I found a solution, but it is not ideal. The problem appears to be with active power state management and NVMe and the PCI bus according to Google. Until that bug gets fixed, you can get sleep/wake to work by editing your /etc/default/grub
file to include in the default kernel arguments:
GRUB_CMDLINE_LINUX_DEFAULT=" ...stuff... pcie_aspm=off"
This turns off active state power management of some aspect of the PCI interface. This solved the problem for me completely. The downside is that there is no longer active power management of the PCI interface and so the power consumption of the laptop is unnecessarily high. I don't know how much of a drain this is though.

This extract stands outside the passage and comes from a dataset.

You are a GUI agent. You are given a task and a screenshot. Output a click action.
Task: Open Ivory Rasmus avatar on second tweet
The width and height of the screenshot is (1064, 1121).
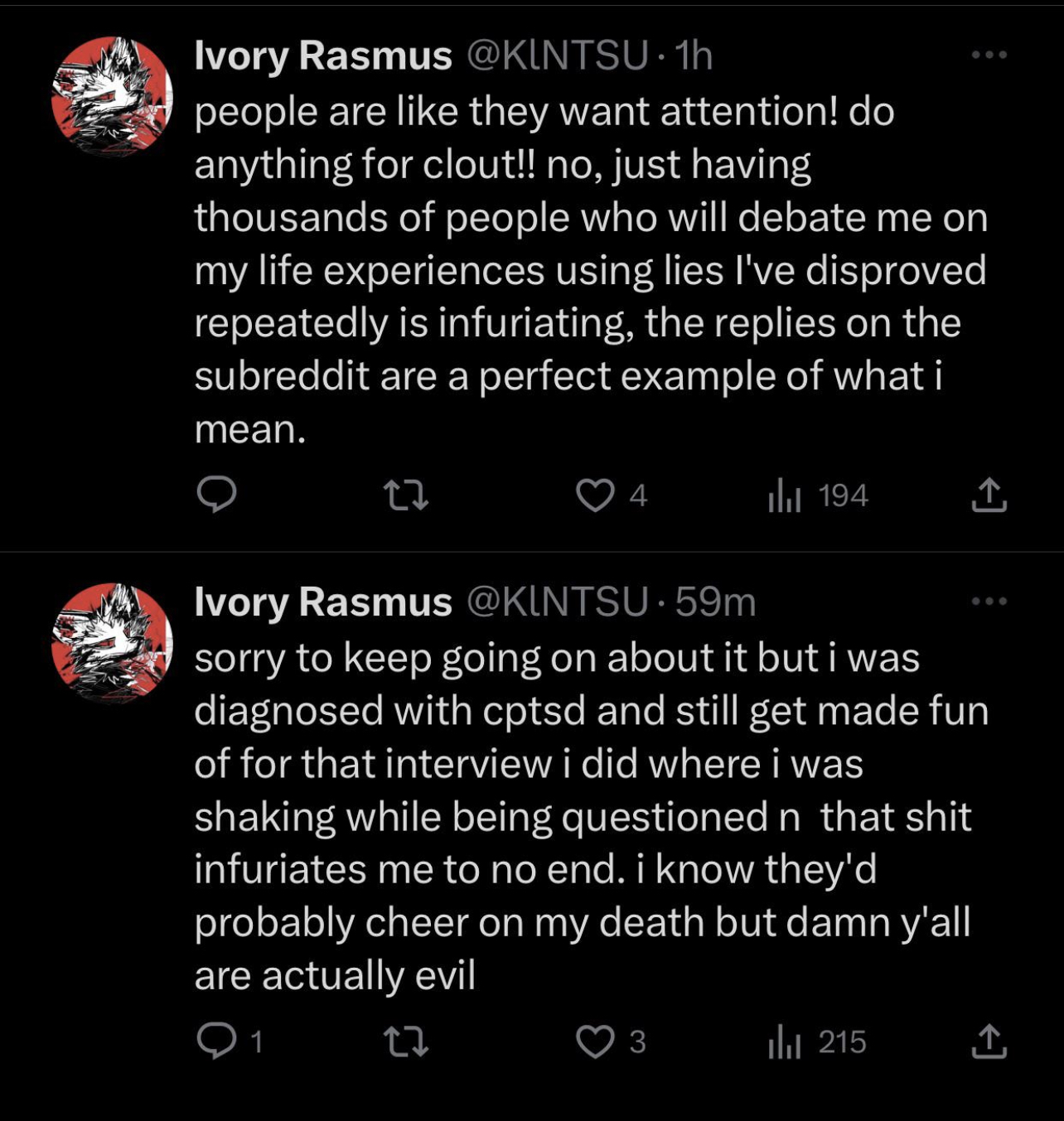pyautogui.click(x=112, y=643)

I have installed on my machine 'tlp' power management, and then installed the ACPI tools to control the CPU frequencies that way (you have to set intel_pstate=passive in the kernel parameters to use ACPI to control the CPU frequencies). Using 'powertop' shows my idle usage on battery to be about 5 watts. Some people have got their power consumption down to 4 or 5 watts even when they are doing something on the machine, so it seems there is more work to do to save battery life as long as we turn off aspm.
Update: 02 Dec 2019. You can still use intel_pstate driver to control frequencies. In this case don't set intel_pstate to passive, just don't set it. To set cpu frequencies, see the post here: can't control cpu frequencies in 19.10 on 7390 xps 13 2-in-1
With the cpu frequency set to 400MHz on battery, I can get my power consumption down to about 3.5 Watts at idle.